*** Information given Section Begins ***

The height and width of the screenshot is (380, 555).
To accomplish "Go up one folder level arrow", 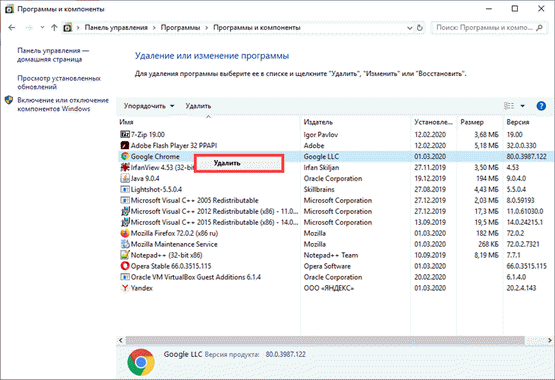I will click(x=54, y=28).
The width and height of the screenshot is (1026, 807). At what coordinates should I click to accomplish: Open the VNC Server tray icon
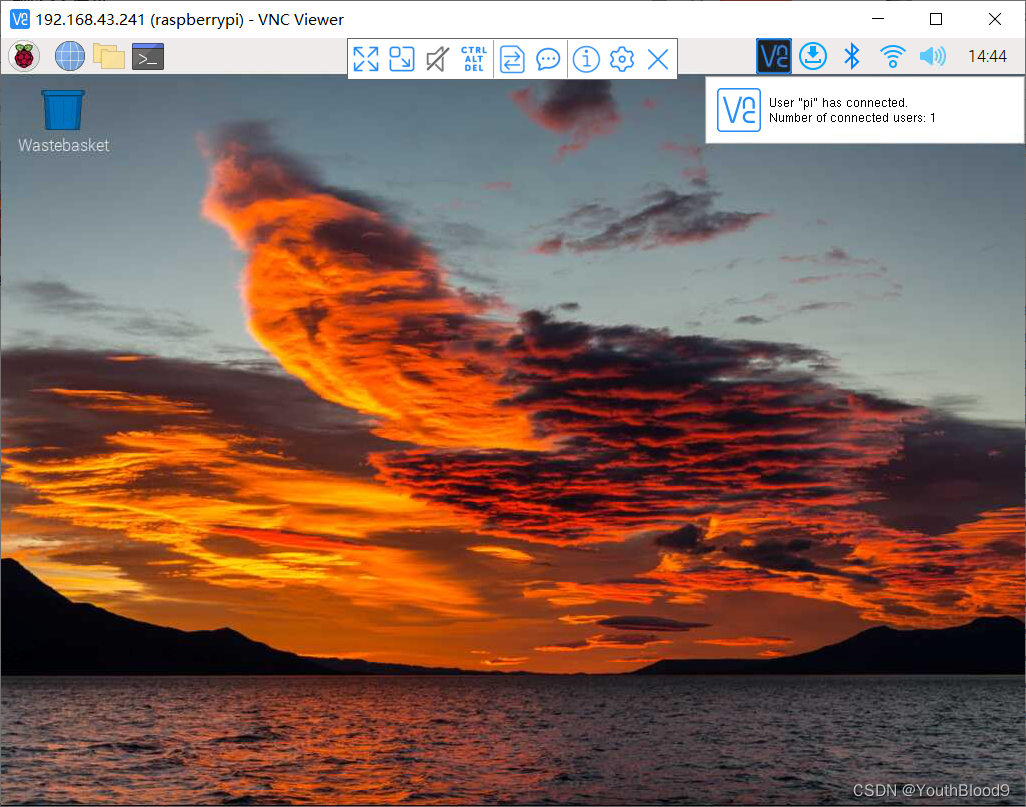774,57
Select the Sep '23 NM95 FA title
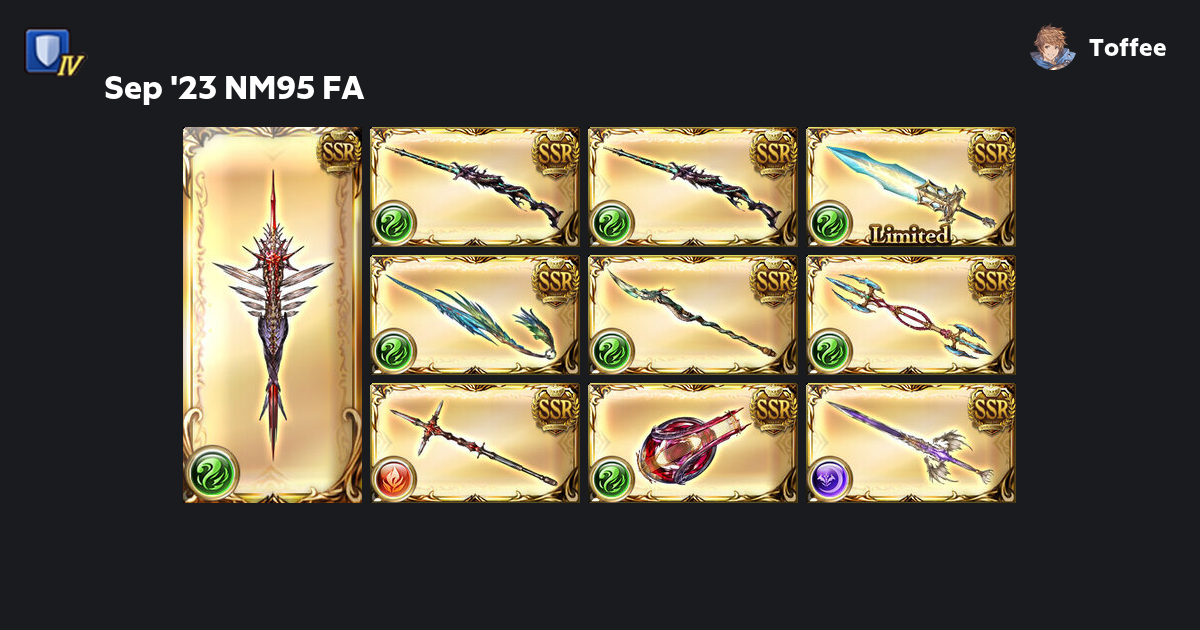 (234, 89)
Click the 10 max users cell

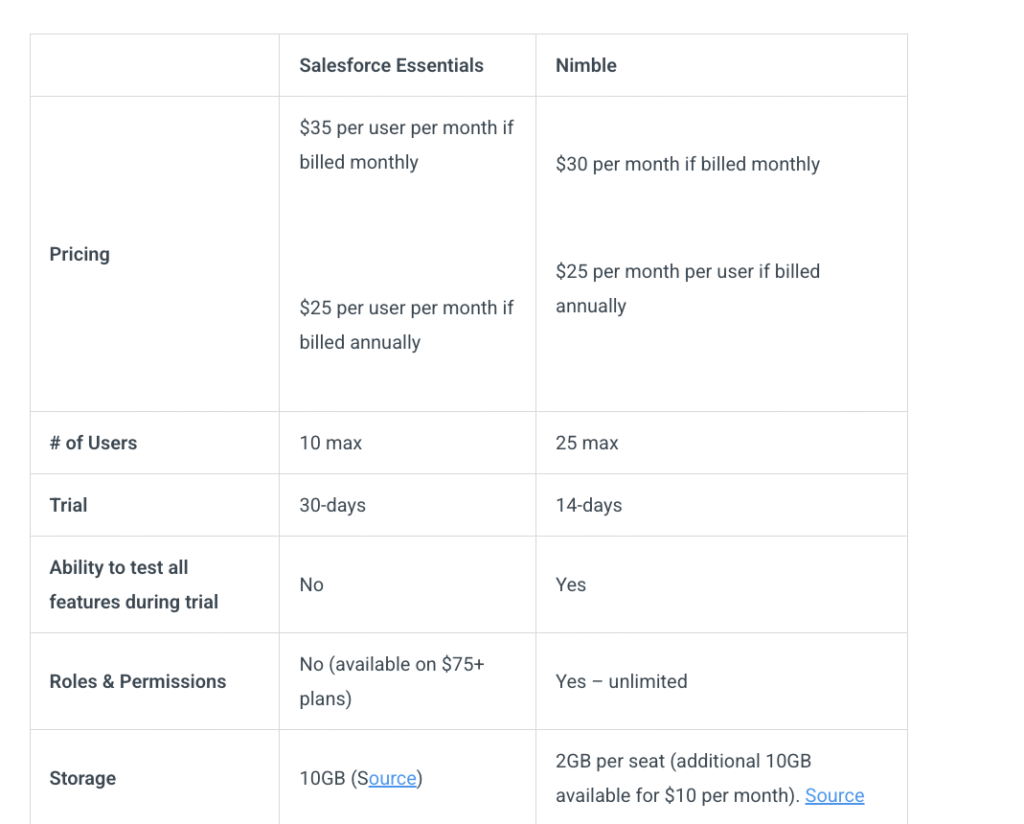tap(330, 442)
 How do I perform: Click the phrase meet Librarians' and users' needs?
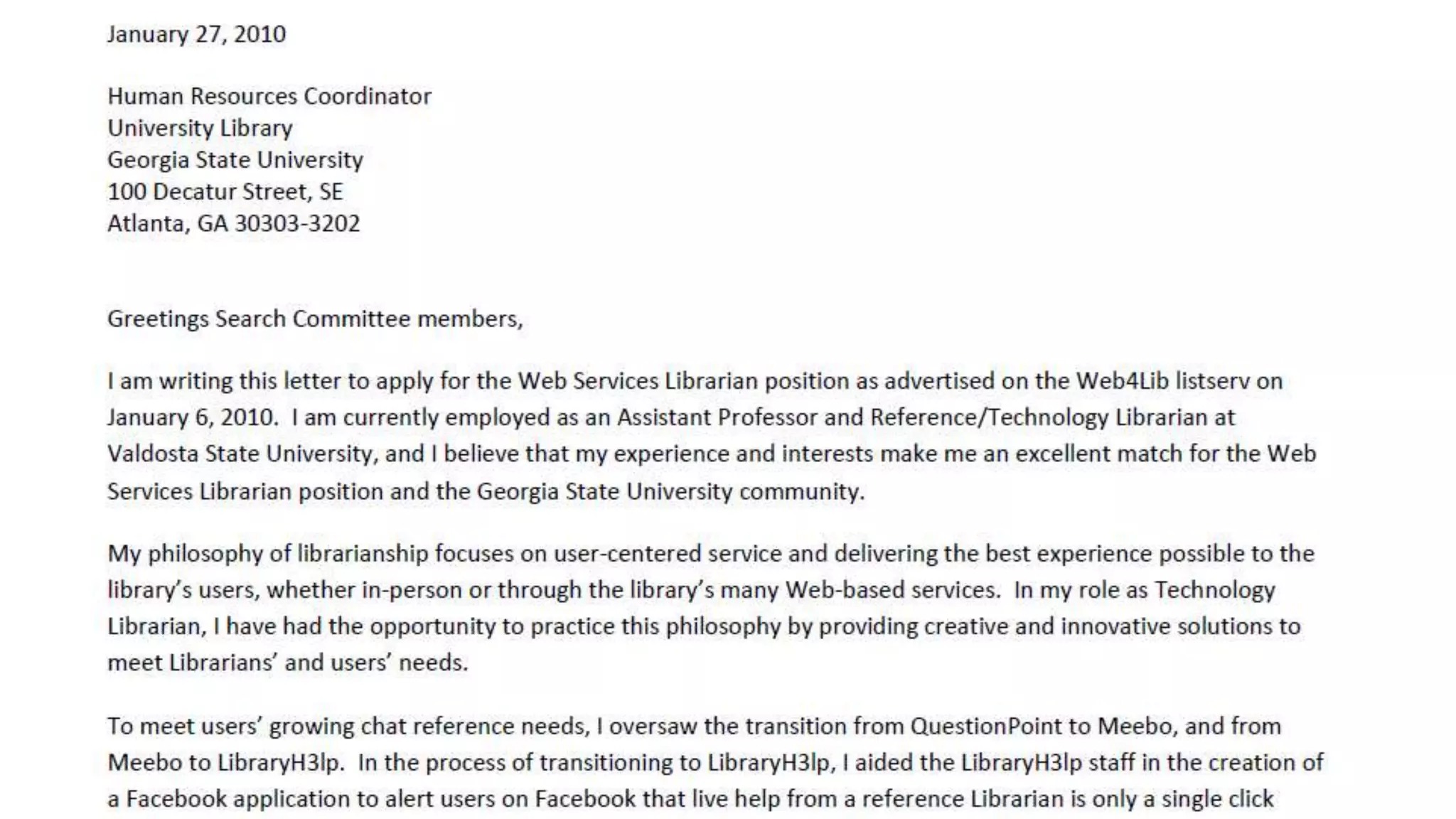(287, 663)
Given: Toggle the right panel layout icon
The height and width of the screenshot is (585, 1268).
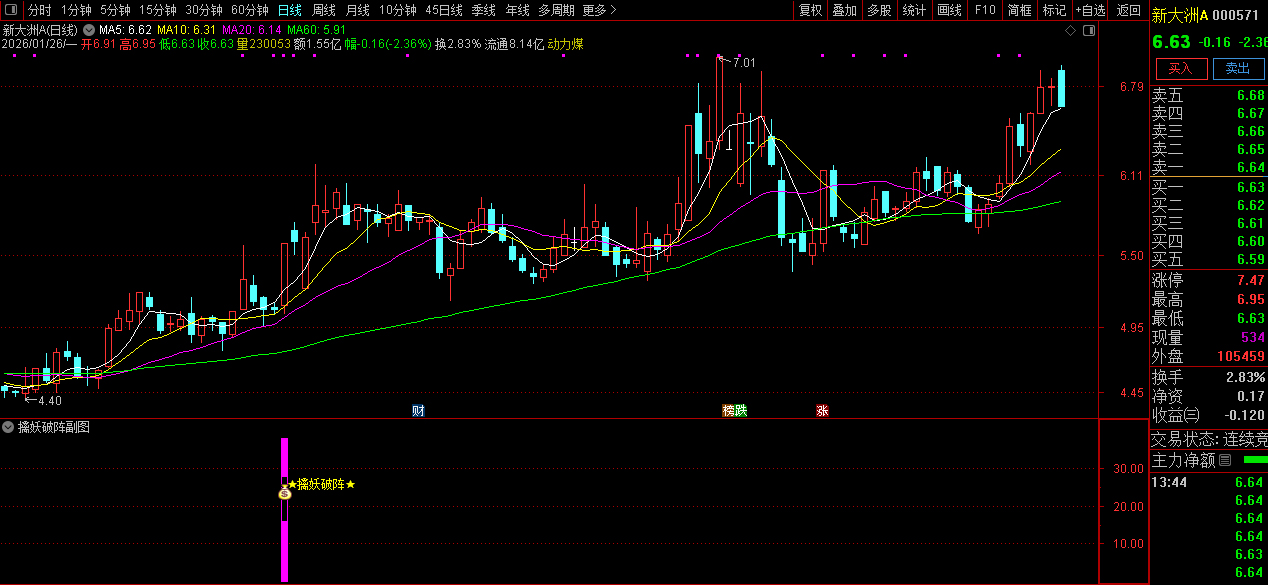Looking at the screenshot, I should [x=1089, y=31].
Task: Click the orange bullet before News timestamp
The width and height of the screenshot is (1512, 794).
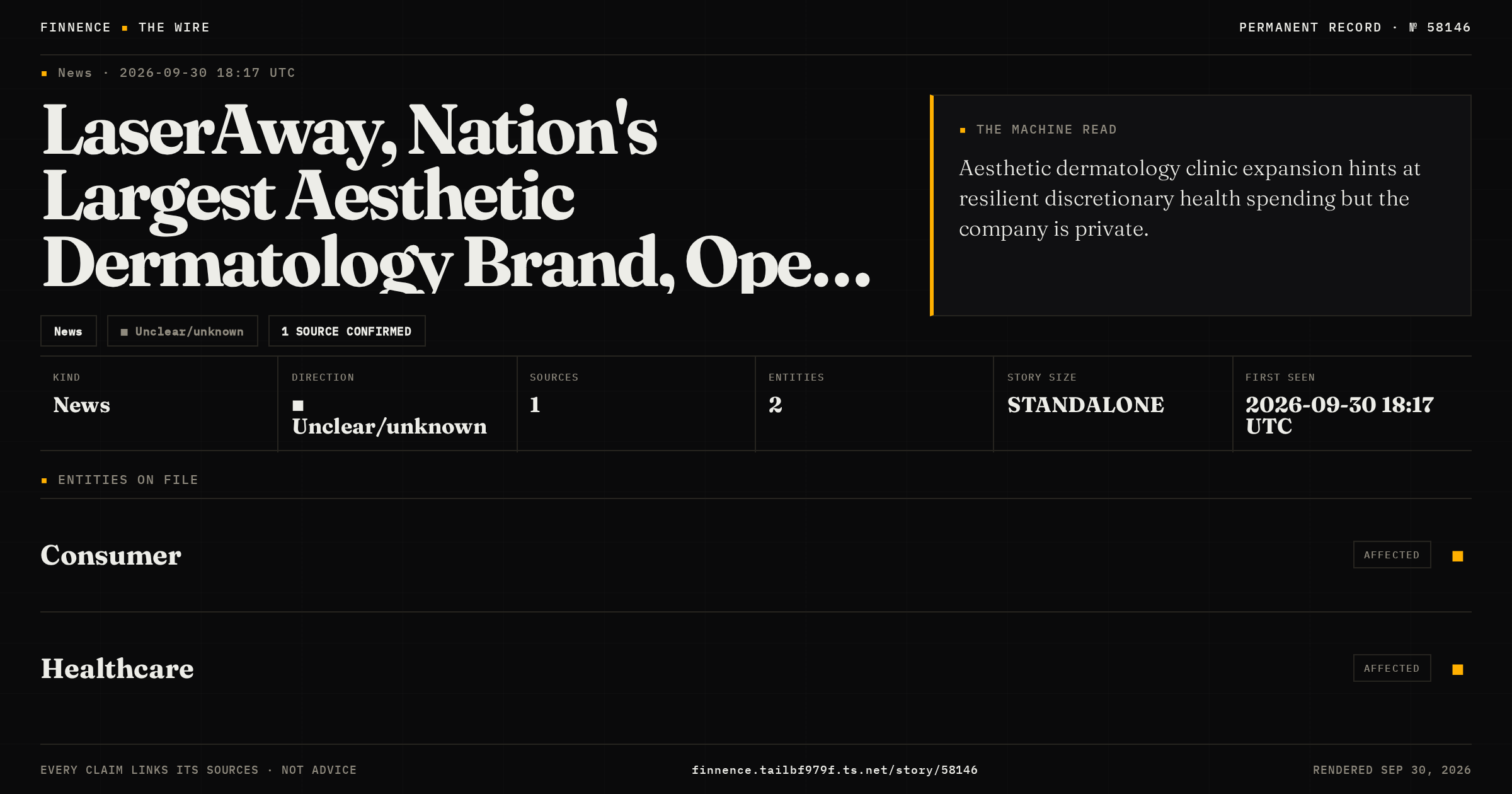Action: (44, 74)
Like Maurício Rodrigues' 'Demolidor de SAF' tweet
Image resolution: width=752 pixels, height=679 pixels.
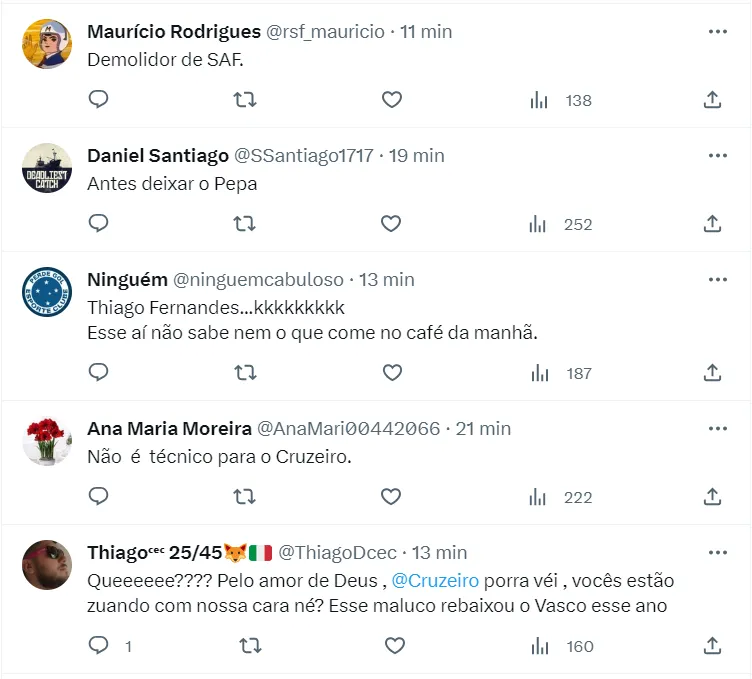click(392, 100)
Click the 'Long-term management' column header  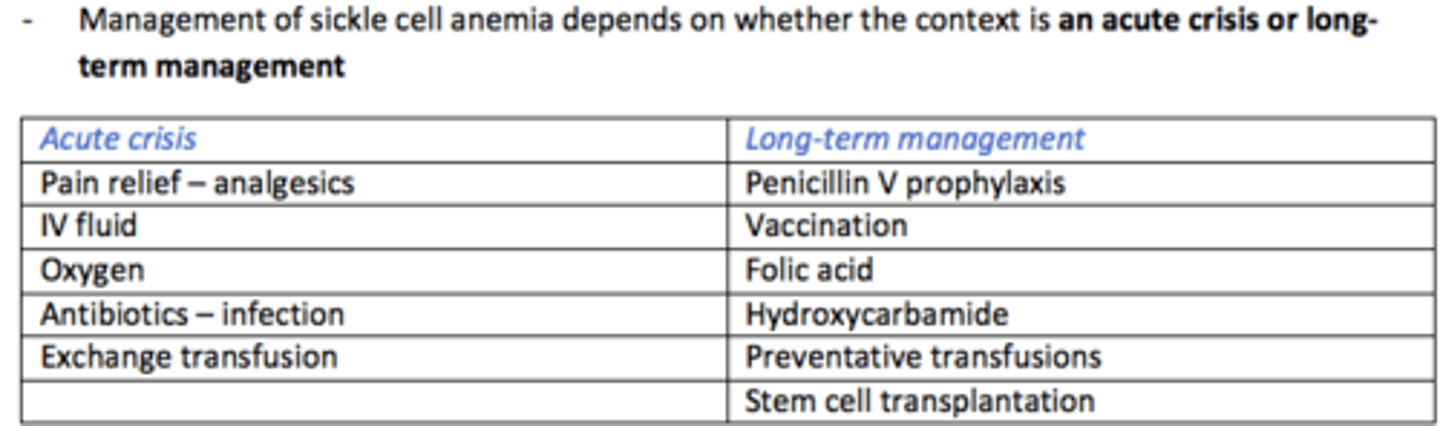(914, 139)
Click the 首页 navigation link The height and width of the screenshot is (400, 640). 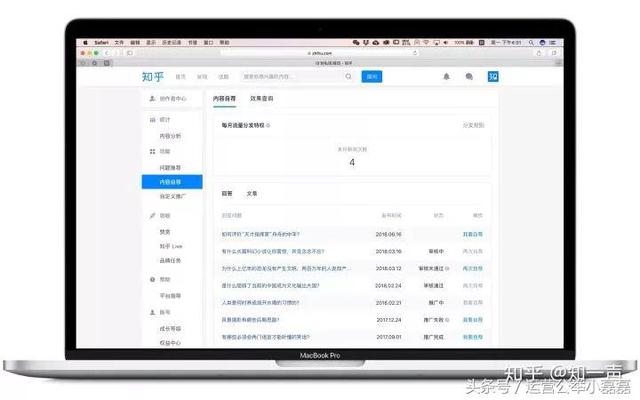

*** Information given Section Ends ***

:: Work item ::
When you reach the line holding "The width and height of the screenshot is (1026, 807)." in the listing above, begin retyping exactly, and stop once the line holding "Task: Click the" is done; pictures stay out.

:: Solved problem ::
The width and height of the screenshot is (1026, 807). At what coordinates should I click to accomplish: Open the VNC Server tray icon
774,57
Select the Sep '23 NM95 FA title
 (234, 89)
Click the 10 max users cell

tap(330, 442)
 How do I perform: Click the phrase meet Librarians' and users' needs?
(287, 663)
Given: Toggle the right panel layout icon
The height and width of the screenshot is (585, 1268).
Looking at the screenshot, I should [x=1089, y=31].
Task: Click the orange bullet before News timestamp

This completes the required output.